Erasure, Shonen Knife, Wire and The Cave Singers have all turned in storming performances this year.
And there’s more to come, with the likes of The Black Lips, Wilko Johnson and Sons and Daughters all coming up before Christmas.
And it all came about because of a conversation – appropriately enough – on an aeroplane.
“The Blue Aeroplanes were playing South by South West [an American music festival] and on the plane I was sat next to Rich, the sound engineer at The Fleece,” explains Chris.
“I’ve known him for 20 years, and he was saying it was frustrating it had become a tribute venue.
“I said ‘Can’t somebody just buy it?’ and he said it was for sale.
“When I got back I went to the estate agents and the following May I had the keys.”
Chris had two rules to get the venue back on track: it should be open every night, and no covers bands.
The first big change, though, was a makeover.
He says: “It looked like an old man’s pub, so we painted it all black. It used to only open three nights a week. Apart from one night in August, we’re now booked every night until Christmas.
“I’d like to think we’re the only venue in Bristol that does that.”
Chris says he’s pleased with the reaction he’s had from people in the city. “A lot of people said to me it would take three years to get the reputation back. I think we had it back by Christmas.
“This year it’s the first place people talk about. We’ve already gone from an also-ran to the leading venue.”
One of the things Chris is keen to do is support local bands and other venues to help the Bristol scene develop.
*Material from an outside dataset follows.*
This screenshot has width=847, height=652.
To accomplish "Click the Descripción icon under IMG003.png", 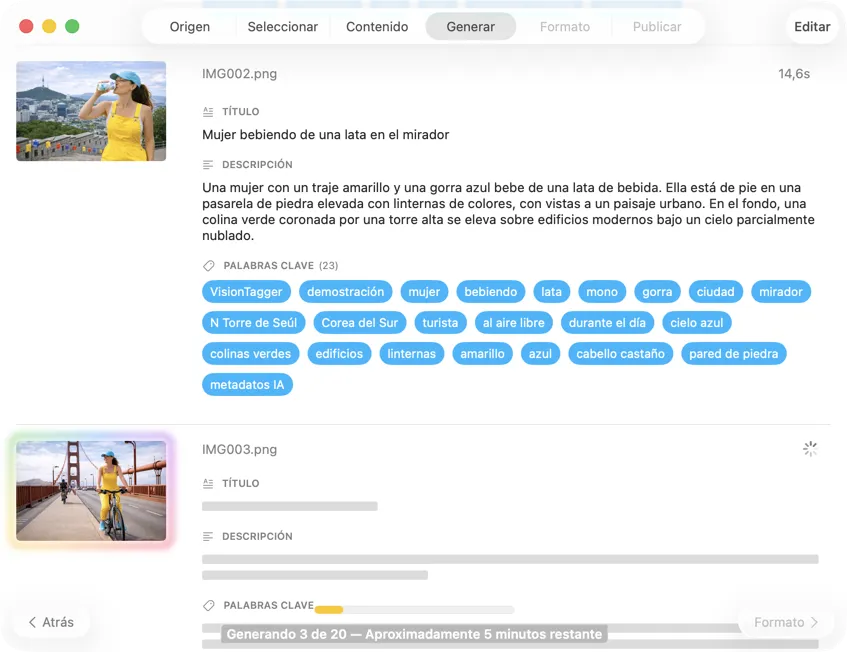I will pos(208,537).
With a logo that was “influenced” by the promotional poster for the Reading Festival, The Best of Bristol season has run throughout the summer, with dozens of local bands playing The Fleece.
Scarlet Rascal, Goan Dogs and Schnauser are just a few of the 88 local up-and-comers who have performed during the three-month event.
Chris says: “That was our way of getting through the summer. We’re looking at a Christmas edition that has the best over 10 days. But it won’t have the Reading logo – we had a very nice letter from their solicitors asking us not to use it again.”
As a member of a Bristol band himself, Chris knows what it’s like to be part of an exciting local music scene.
He won’t be giving that up any time soon either. The Blue Aeroplanes have just released a new album – Anti Gravity – and will be playing their annual Christmas gig at The Fleece on December 9.
Chris says: “The Blue Aeroplanes doesn’t take up too much time, but I still gig.
“I made a career playing covers – funnily enough – in bars. I used to gig six nights a week, now I do two a month, and I really enjoy them.”
Due to the increased number of bookings the venue has had, The Fleece is now putting on a number of gigs at other venues in the city, including The Louisiana and The Croft.
Chris explains: “We’re really friendly with the other venues. If there’s an explosion of music in a city it’s usually tied to a venue.
“What the Hacienda did for Manchester, I’d love for that to happen with The Fleece.”